The final section of the book is made up of six pieces on reporting the truth about Iraq (1998-2004), including articles by Robert Fisk. These show the terrible human cost of sanctions, the lies and propaganda used by the USA and Britain to wage war on the Iraqi people, and the bloody slaughter taking place today.
In his introduction, John Pilger points out that the mass media, despite its big technological advances, is more under the influence of establishment interests than previously. It is now extremely difficult for genuine investigative journalism to be heard.
To end the billionaires’ domination of the means of mass communication, the socialist calls for the capitalist media to be taken into public hands, under workers’ democratic control. Also, in the future, big class struggles and the creation of new mass workers’ organisations will see the creation of a socialist mass media.
Pilger advocates grass-roots, internet journalism as one alternative to the current domination of the news by the Murdochs of the world. Certainly the internet can play a powerful role.

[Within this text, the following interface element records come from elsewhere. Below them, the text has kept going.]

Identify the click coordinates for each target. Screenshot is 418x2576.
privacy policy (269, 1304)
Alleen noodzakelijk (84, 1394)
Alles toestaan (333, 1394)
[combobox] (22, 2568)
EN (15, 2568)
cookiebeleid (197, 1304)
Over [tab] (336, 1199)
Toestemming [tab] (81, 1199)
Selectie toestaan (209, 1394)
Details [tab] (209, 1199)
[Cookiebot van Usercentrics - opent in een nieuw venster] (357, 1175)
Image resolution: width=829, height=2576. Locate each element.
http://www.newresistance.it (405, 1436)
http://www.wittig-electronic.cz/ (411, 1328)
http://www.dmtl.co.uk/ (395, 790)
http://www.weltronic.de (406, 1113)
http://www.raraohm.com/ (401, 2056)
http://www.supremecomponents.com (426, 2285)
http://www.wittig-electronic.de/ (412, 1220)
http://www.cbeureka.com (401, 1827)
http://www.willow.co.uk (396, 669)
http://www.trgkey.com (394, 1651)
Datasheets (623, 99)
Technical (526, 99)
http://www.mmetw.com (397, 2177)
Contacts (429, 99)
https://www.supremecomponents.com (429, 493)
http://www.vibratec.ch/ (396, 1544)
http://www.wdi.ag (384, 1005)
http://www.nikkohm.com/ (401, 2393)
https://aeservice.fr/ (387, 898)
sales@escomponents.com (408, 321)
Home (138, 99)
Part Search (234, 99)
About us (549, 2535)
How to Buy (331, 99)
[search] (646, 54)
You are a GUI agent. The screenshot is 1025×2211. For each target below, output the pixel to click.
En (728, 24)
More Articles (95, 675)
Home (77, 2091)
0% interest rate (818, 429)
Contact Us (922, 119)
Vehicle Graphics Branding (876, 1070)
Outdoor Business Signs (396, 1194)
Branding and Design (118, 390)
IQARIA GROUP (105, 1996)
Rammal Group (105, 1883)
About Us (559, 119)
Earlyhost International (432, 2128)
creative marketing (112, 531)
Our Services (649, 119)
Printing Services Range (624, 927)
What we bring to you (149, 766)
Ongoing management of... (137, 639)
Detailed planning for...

The Socialist Party, and the Committee for a Workers’ International, are developing socialist websites that can directly reach many workers and youth with the truth and with a class analysis. Also, the socialist is an indispensable paper for many working people. Through media like these, investigative journalism also finds a voice.
Tell Me No Lies – Investigative Journalism and Its Triumphs, edited by John Pilger, Jonathan Cape, 2004. £20.